Although I am mainly interested on online games, in my university there are more serious people working on Telemedicine services. I was wondering if it could be interesting to include in the draft a class for these kind of services. I have been talking with Jose Garcia, a Professor whose research interests are in Telemedicine, and he has told me that there are two kinds of telemedicine services: - Non real-time: e.g. I send a radiography, and the doctor will have it this afternoon. - Real-time: examples: o A doctor is in a hospital in a big town. A nurse is in a small village with a patient. There is a service including video, voice and an electrocardiogram signal established from the village to the hospital, that allows a single doctor to attend a number of villages. o Another example: An ambulance carrying an injured man going to the hospital, and connected to the Internet using the mobile cellular network to send the electrocardiogram, voice, etc. to a doctor who is waiting in the hospital. So we could think in the working group the possibility of including some service class for this.

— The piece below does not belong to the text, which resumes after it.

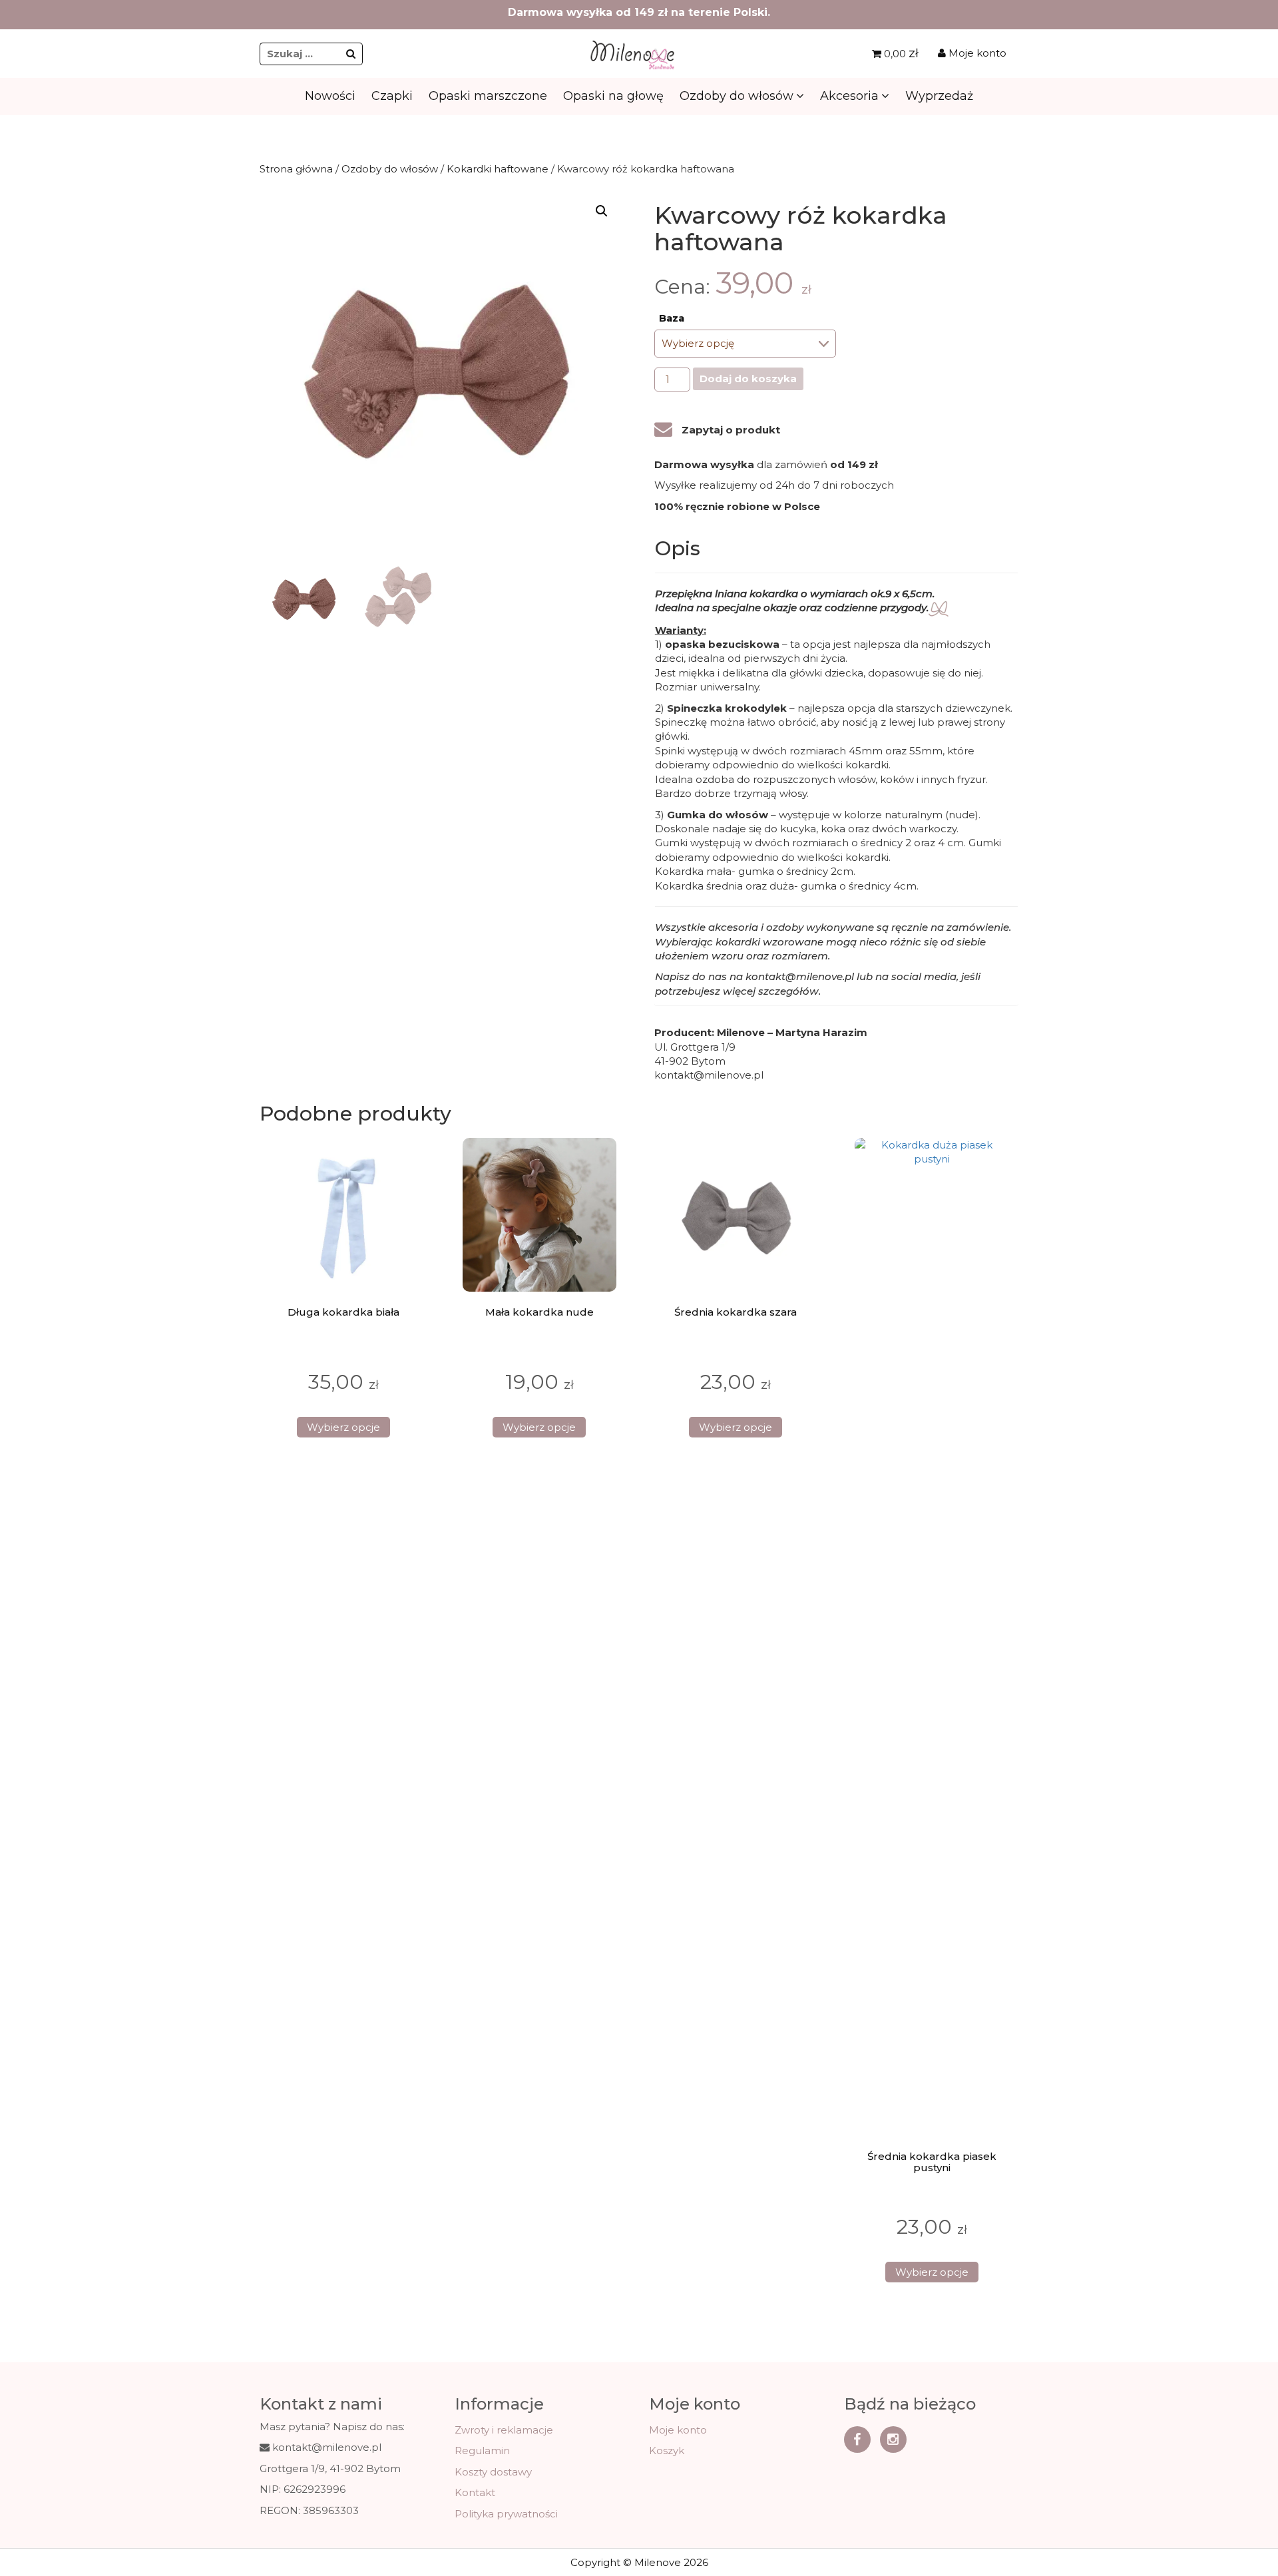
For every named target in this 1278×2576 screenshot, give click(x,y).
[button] (602, 211)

If we are trying to reduce latency for VoIP or online games, why not thinking about this? This would be similar to what we do in real-life: letting the ambulance pass. Logically, we would have to be careful: some smarty-pants person would try to follow the ambulance and take advantage of it. In our case, a smarty-pants gamer could change his traffic in order to have a bigger priority. What do you think?, Jose Saldana
At 04:47 AM 4/13/2012, Jose Saldana wrote:
> ...
>
>This would be similar to what we do in real-life: letting the
>ambulance pass. Logically, we would have to be careful: some
>"smarty-pants" person would try to follow the ambulance and take
>advantage of it. In our case, a "smarty-pants" gamer could change
>his traffic in order to have a bigger priority.
>
>What do you think?Hi Jose,
You are discussing two mechanisms in series:
- classifying telemedicine traffic by itself
- arranging that (some) telemedicine traffic has priority treatment
I don't think it is in scope to establish relative class priorities.
There *should* be other classes whose characteristics can satisfy
the needs of the telemedicine applications you describe
(there are many classes!), and priority can be established in many ways.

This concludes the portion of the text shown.